Today Central, East- and South-East Europe is a constellation of national states emerged in the last 200 years as result of the rivalry of central Europe/west Europe/USA versus Russia. This rivalry contributed to the successive disintegration (sometimes to the appearance as well) of several large states as: Ottoman Empire, Austro-Hungary, Germany (temporary), Soviet Union, Yugoslavia.
Europe, after being temporary divided in Moskow-controlled and USA-controlled areas (that is the so-called communist period, 1945-1989) developed geopolitically after 1989 as a USA-supported (or controlled) federation (EU). In the time to come this project depends almost entirely on the steadiness of USA world-leading role.

- how to discuss communism?

i. possibility of moral judgement. (Principle of right moral judgement- “look first at yourself”)
(It is preferable for the historian to condemn rather ideas/attitudes than persons. There are people, who were adult in the considered times, but speak so as if they had lived somewhere else. The younger, who blame the conformism of their fathers without seeing anything wrong today and around themselves, could be suspected in conformism as well)

ii. past and contemporary communism
(The opinion that the communism as a political practice already belongs to the past, became widespread after 1989. That is true only for the Soviet version of communism. In fact, nearly 20% of world population lives today in communist states (because of the PR of China, a communist state and candidate for world-leadership), meanwhile the population of USA and EU together does not exceed 12% of world population)

● Extracted information:
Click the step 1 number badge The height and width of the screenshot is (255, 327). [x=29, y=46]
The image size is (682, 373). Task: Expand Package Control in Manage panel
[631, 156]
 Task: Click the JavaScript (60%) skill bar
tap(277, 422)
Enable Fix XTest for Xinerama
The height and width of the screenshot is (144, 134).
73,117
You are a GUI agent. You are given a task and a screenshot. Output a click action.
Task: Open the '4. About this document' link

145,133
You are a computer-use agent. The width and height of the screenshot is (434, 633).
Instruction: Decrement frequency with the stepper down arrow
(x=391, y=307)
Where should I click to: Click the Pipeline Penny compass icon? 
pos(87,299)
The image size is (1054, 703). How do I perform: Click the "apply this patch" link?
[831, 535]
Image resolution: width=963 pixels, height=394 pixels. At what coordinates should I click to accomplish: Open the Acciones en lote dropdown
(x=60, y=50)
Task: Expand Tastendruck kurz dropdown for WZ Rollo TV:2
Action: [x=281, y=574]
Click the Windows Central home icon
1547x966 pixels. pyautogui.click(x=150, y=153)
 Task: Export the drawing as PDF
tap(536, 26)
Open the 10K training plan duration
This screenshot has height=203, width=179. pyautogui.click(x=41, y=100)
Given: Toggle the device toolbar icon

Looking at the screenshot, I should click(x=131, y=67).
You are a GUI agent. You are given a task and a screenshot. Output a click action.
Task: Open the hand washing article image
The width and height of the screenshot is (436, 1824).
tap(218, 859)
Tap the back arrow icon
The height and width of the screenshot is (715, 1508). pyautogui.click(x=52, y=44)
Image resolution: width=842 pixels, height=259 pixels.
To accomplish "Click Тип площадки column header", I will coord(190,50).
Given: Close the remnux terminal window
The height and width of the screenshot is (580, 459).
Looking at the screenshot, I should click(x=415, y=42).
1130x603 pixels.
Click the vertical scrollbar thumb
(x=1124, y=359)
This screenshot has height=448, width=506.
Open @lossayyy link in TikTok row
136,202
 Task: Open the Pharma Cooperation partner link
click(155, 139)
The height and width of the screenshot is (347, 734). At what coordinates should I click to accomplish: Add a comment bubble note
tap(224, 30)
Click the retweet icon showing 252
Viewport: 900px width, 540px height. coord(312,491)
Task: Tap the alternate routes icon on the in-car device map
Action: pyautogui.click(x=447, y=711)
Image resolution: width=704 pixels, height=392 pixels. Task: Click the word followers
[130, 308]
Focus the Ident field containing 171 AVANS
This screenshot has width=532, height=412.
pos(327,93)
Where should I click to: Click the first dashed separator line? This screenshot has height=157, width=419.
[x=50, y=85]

● Stated goal: Please rewrite the passage on East European history, beginning at the words "Today Central, East- and" and stopping after "Soviet Union, Yugoslavia.", with "rivalry" replaced by "competition". The data has no connection to the passage on East European history.

● Output for this exercise:
Today Central, East- and South-East Europe is a constellation of national states emerged in the last 200 years as result of the competition of central Europe/west Europe/USA versus Russia. This competition contributed to the successive disintegration (sometimes to the appearance as well) of several large states as: Ottoman Empire, Austro-Hungary, Germany (temporary), Soviet Union, Yugoslavia.